Lump sum income distribution would have been India's basic income programme well before it was thought of and implemented anywhere else

Photo: MintPremium
Photo: Mint

In 1938, the president of the Indian National Congress, Subhas Chandra Bose, constituted a national planning committee under the chairmanship of Jawaharlal Nehru. As described by Nehru: “...it was a remarkably representative committee cutting across...the high barrier between official and non-official India—except for the fact that the Government of India was not represented and took up a non-cooperative attitude….

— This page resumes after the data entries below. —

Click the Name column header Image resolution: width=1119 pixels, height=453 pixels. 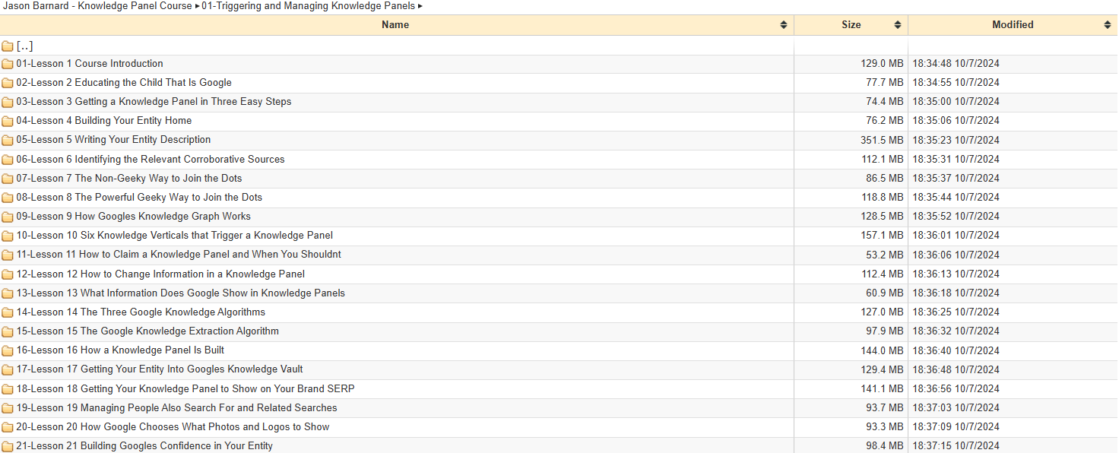[395, 25]
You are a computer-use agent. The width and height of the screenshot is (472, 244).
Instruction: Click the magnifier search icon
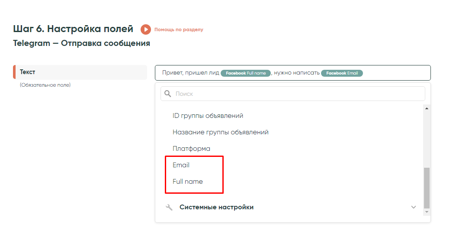168,94
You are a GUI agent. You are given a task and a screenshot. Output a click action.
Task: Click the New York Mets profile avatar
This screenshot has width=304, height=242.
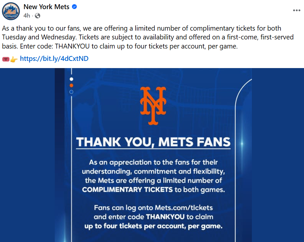pos(11,11)
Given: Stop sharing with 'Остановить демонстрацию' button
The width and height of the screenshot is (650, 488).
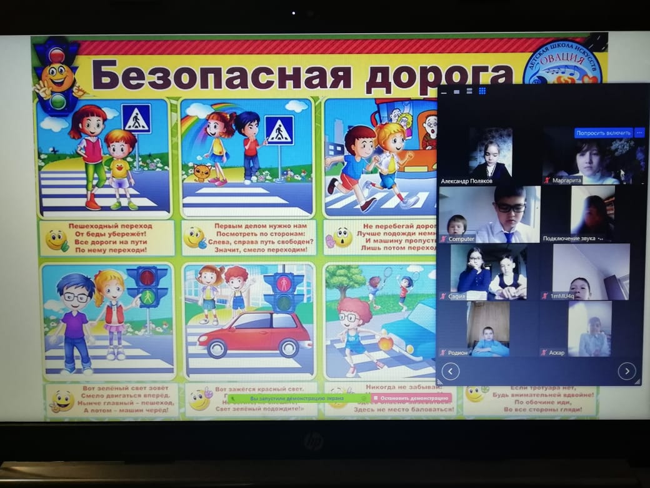Looking at the screenshot, I should click(411, 398).
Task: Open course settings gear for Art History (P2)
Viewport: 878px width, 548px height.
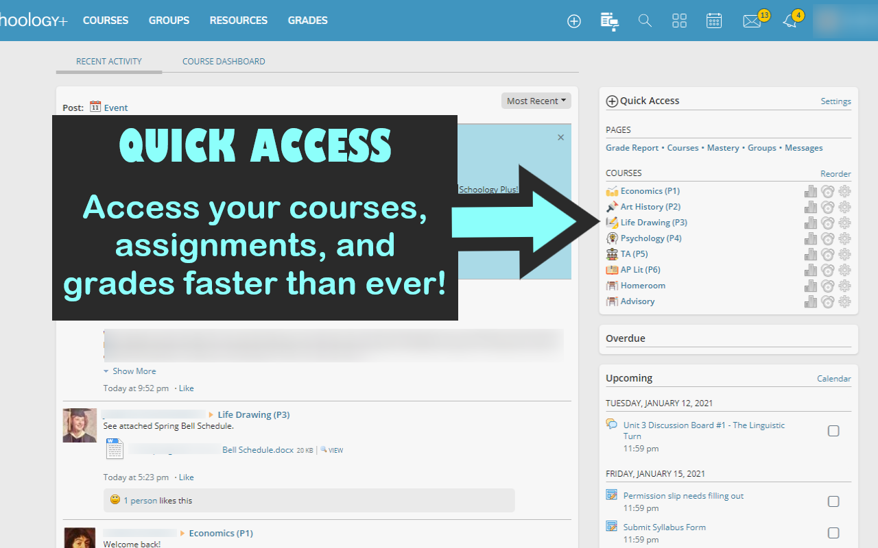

“It was obvious also that any comprehensive planning could only take place under a free national government, strong enough and popular enough to be in a position to introduce fundamental changes in the social and economic structure. Thus, the attainment of national freedom and the elimination of foreign control became an essential prerequisite for planning. (See: The Discovery Of India, centenary edition 1989, sixth impression 1994, page 395)

“Obviously we could not consider any problem, much less plan, without some definite aim and social objective. That aim was declared to be to ensure an adequate standard of living for the masses, in other words, to get rid of the appalling poverty of the people. The irreducible minimum, in terms of money, had been estimated (as varying from) Rs15 to Rs25 per capita per month. (These are all pre-war figures.) Compared to Western standards this was very low, and yet it meant an enormous increase in existing standards in India (with)… an average annual income per capita Rs65.

“These figures bring home the terrible poverty of the people and the destitute condition of the masses. There was lack of food, of clothing, of housing and of every other essential requirement of human existence. To remove this lack and ensure an irreducible minimum standard for everybody the national income had to be greatly increased, and in addition to this increased production there had be a more equitable distribution of wealth…a ready progressive standard of living would necessitate the increase of the national wealth by 500 or 600 per cent. That was, however, too big a jump for us, and we aimed at a 200 to 300 per cent increase within ten years. We fixed a ten-year period for the plan, with control figures for different periods and different sectors of economic life." (See: The Discovery Of India, page 397)

The committee completed most of its work before its chairman and other members were arrested in 1941 when they joined the Quit India Movement started by Mahatma Gandhi. Besides, World War II was in full swing. The committee’s planning and its plan had to wait until—as it said—there was a free national government. Freedom came on 15 August 1947. A Planning Commission to plan for the development of India was set up in March 1950. The Commission’s first Five-Year Plan (1951-56) was a success—and as its far more ambitious second plan was being completed, its perspective planning division (PPD), headed by Pitambar Pant, revived the national planning committee’s plan to provide an adequate standard of living for the masses.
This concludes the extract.